Werkgeversbijeenkomsten
Dit onderwerp kwam ter sprake op de werkgeversbijeenkomsten die de Werkgeverslijn land- en tuinbouw en LTO in samenwerking met NFO de afgelopen periode op diverse plekken in Nederland hebben gehouden. LTO denkt in overleg met de vakbonden en het ministerie van Sociale Zaken en Werkgelegenheid aan verschillende alternatieven om inhouding op de huisvestingkosten op het wettelijk minimumloon mogelijk te krijgen, aldus Hans Koehorst, specialist op Sociaal Economisch en Fiscaal Beleid bij LTO.
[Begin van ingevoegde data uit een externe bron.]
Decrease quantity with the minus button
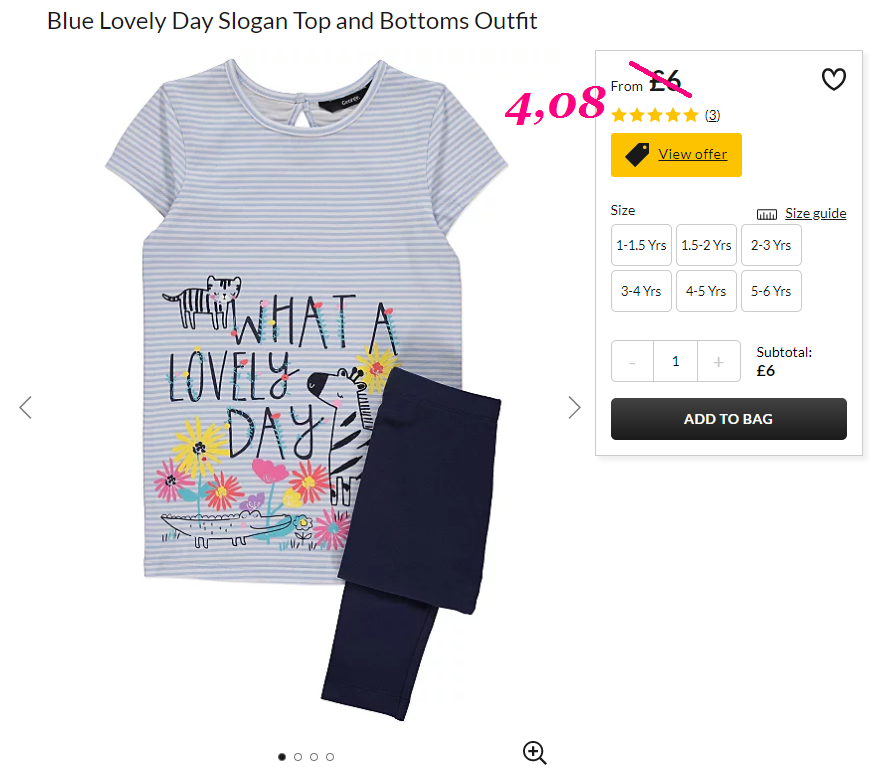The height and width of the screenshot is (775, 895). 632,361
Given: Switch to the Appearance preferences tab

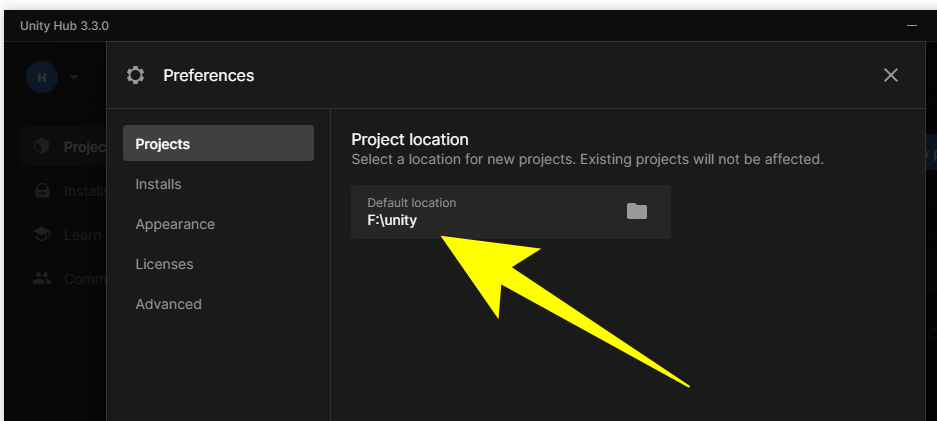Looking at the screenshot, I should point(175,224).
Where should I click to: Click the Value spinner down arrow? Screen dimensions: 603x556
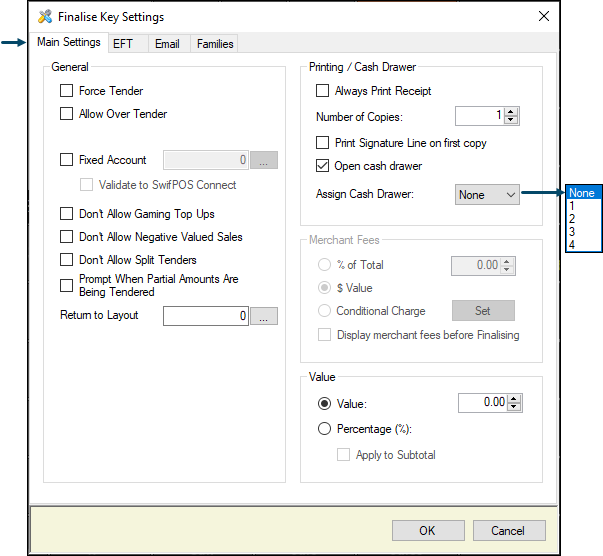coord(514,407)
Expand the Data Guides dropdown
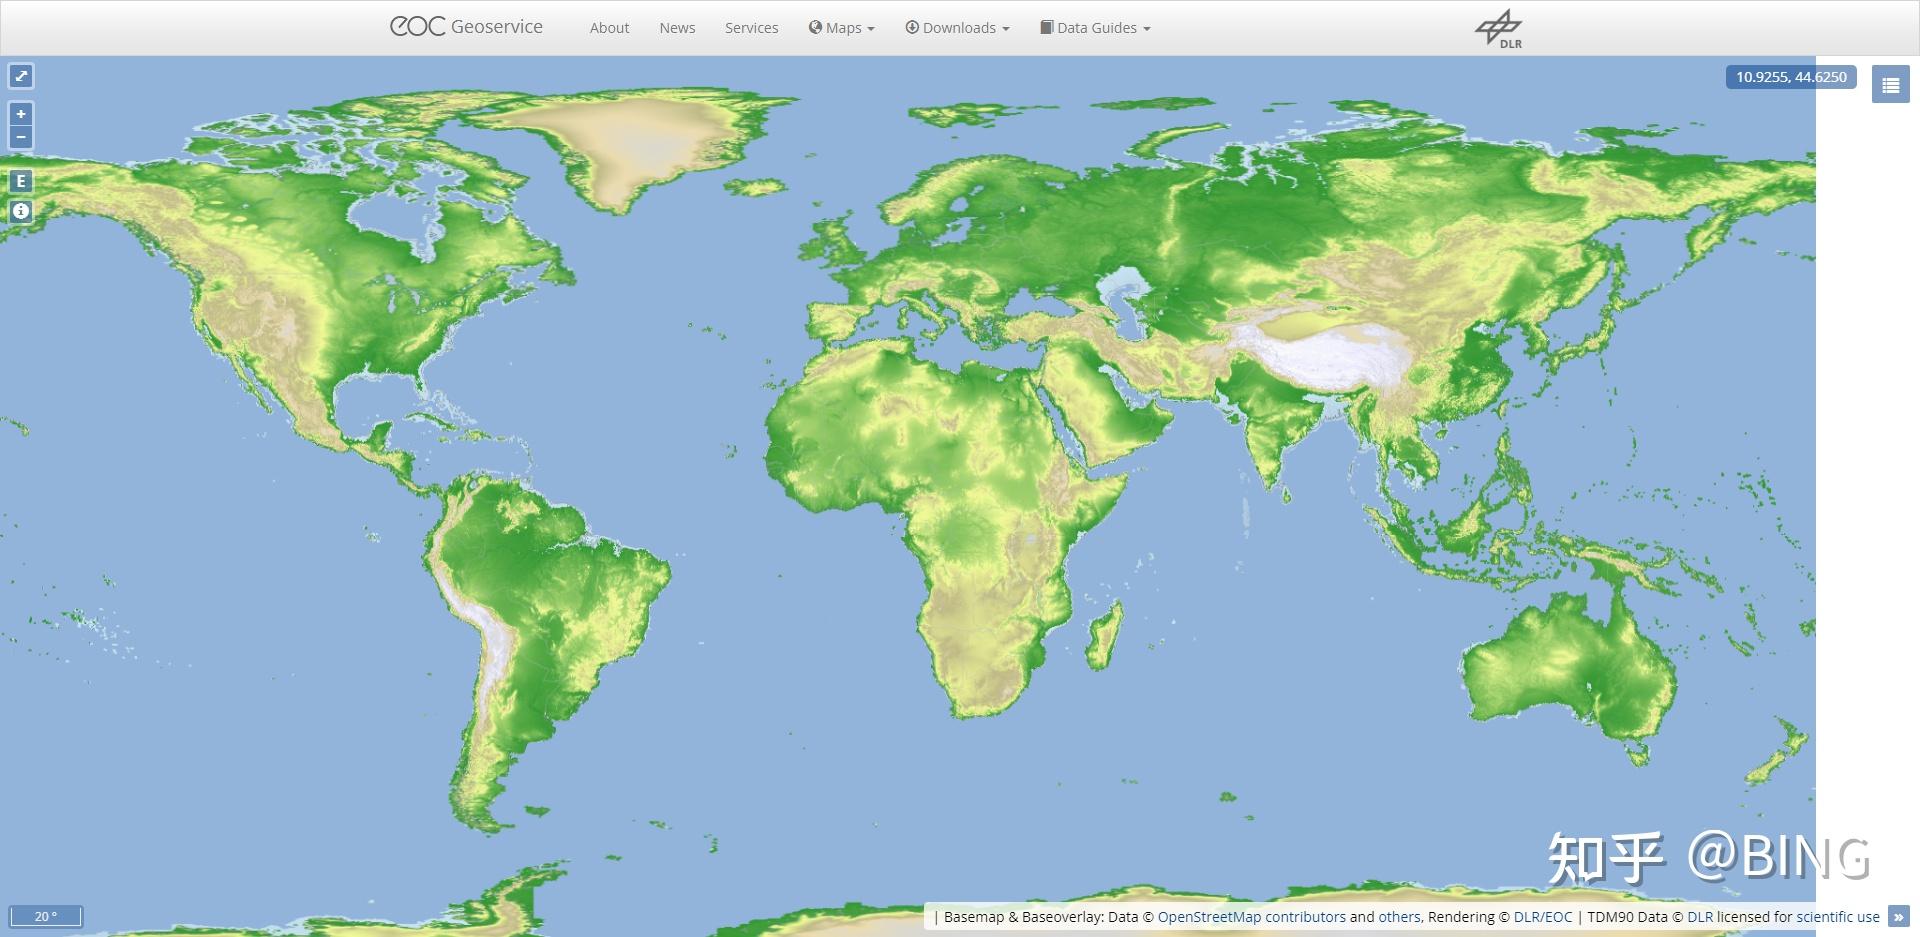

‘Opnemen in bestaande keurmerken’
Volgens Koehorst is de opname van normen voor huisvesting in de cao’s een optie. Het is het meest praktisch om ze in te passen in bestaande geaccrediteerde keurmerken als GlobaGap of MPS . Die route is het meest (kosten)efficiënt, omdat de controle van de huisvesting dan meeloopt in de reguliere controles van de keurmerken. Om dit te ontwikkelen en tot een werkbare certificering van huisvesting te komen, is minimaal een jaar nodig. LTO werkt hier een plan van aanpak voor uit en heeft het Ministerie van SZW gevraagd om het in deze periode, waarin tot een werkbare certificering van huisvesting moet worden gekomen, mogelijk te maken voor werkgevers toch inhouding van huisvestingskosten op het wettelijk minimumloon toe te staan. Het Ministerie van SZW heeft hier nog geen antwoord op gegeven.